Certo una ben triste differenza rispetto ad altre morti vescovili recentemente registrate, come la morte di mons. Franceschi vescovo di Padova che, consapevole della fase terminale e dell'imminenza della morte a cui il tumore lo stava portando, si faceva somministrare in duomo, con la partecipazione del clero e della comunità di fede di cui era pastore, l'olio degli infermi appena consacrato nella cerimonia del giovedì santo. Così come la recente morte di don Tonino Bello vescovo di Molfetta in stretta comunione con la sua comunità fino ali 'ultimo istante. Come la morte del cardinale trentino di Chicago Joseph Bernardin.
Così come si racconta di papa Giovanni XXIII, che, posto di fronte alla diagnosi di un tumore, rifiutava la proposta di terapie invasile, sia per rispetto del ruolo che ricopriva, sia per dimostrare che affidarsi al Signore verso cui sapeva di andare è la testimonianza più bella che un credente può dare a chi resta qui ancora per un po'.
Sembrerebbe quasi - e gli esempi sopra riportati sembrerebbero dimostrarlo - che solo chi raccoglie la sfida di vivere la fede in un mondo secolarizzato accettandolo per quello che è nella sua ambiguità di proposte e cercando faticosamente con tutti gli uomini di buona volontà i criteri di discernimento per non farsene fagocitare, sia in grado di trovare il modo di porsi con coerenza anche di fronte alle vicende estreme della vita e trarne conforto per una testimonianza credibile di fede. Mentre coloro che si pongono di fronte alla secolarizzazione del mondo contemporaneo con atteggiamento di rifiuto e ritengono di contrastarlo semplicemente attraverso una rigida interpretazione di una presunta fedeltà all 'ortodossia, finiscono col diventare succubi inconsapevoli delle logiche e delle pretese dominanti di una secolarizzazione selvaggia che non di rado riesce a mimetizzarsi dietro le ossequienti manifestazioni di conformismo e di pratica religiosa di una cerchia di cortigiani.
In questa logica riteniamo che non sia paradossale la vicenda della malattia e della morte del nostro vescovo, fermo restando il rispetto per la dimensione umana e il mistero della persona, che se opportunamente svestita del ruolo avrebbe potuto emergere in ben altra luce.
Da interprete dell'ortodossia qual'era, riteniamo che non avrebbe certo proposto come esemplare di una morte cristiana una morte come di fatto è stata la sua.
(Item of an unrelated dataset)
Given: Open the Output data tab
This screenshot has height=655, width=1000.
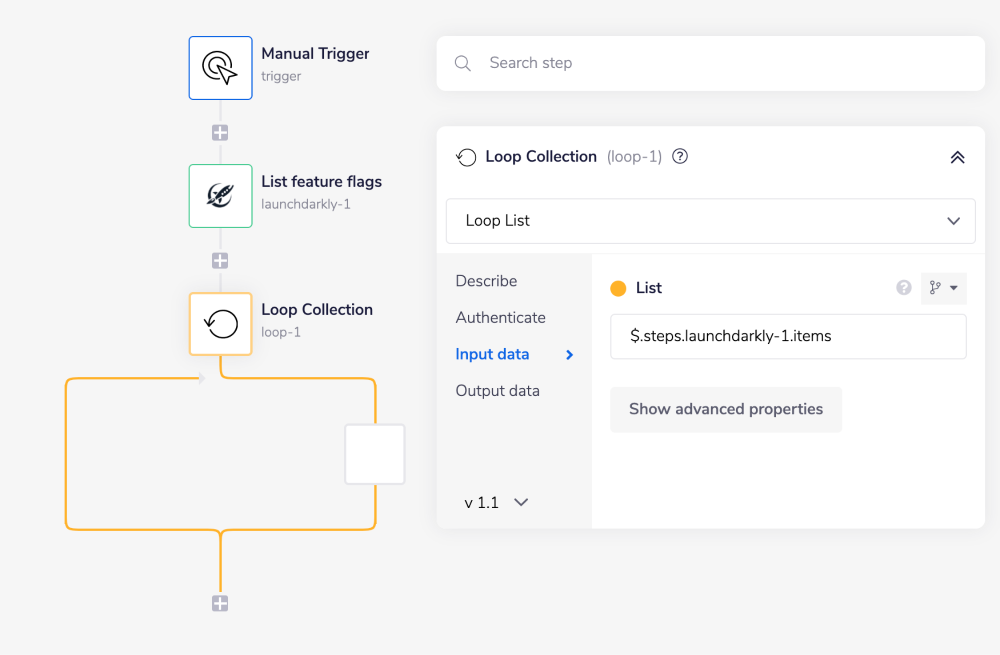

Ma forse proprio la sua interpretazione della fede non gli ha permesso di sottrarsi a quell'insidia dell'io che Freud da tempo ha individuato, che è appunto quella di viversi come immortale. La morte, per l'io, è sempre e solo la morte degli altri. E un io che tende a identificarsi fino quasi ad esaurirsi nel ruolo ricoperto corre rischi ancora maggiori in questa direzione.
Forse una fede più problematica, con minori certezze e pretese di monopoli ed esclusive salvifiche, può offrire un aiuto più efficace per affrontare anche la morte in una dimensione comunitaria, che condivide la fede non nell'immortalità ma nella risurrezione, offrendola magari se è il caso a tutti come testimonianza.
Ritengo che anche un'occasione perduta come la morte del vescovo di Trento possa proporsi come occasione di riflessione per un vissuto di fede da non abbandonare, come purtroppo ha finito col fare monsignor Sartori, nelle mani di uomini di apparato che sono portati a vivere di luce riflessa, spegnendosi la quale temono di scomparire nel nulla.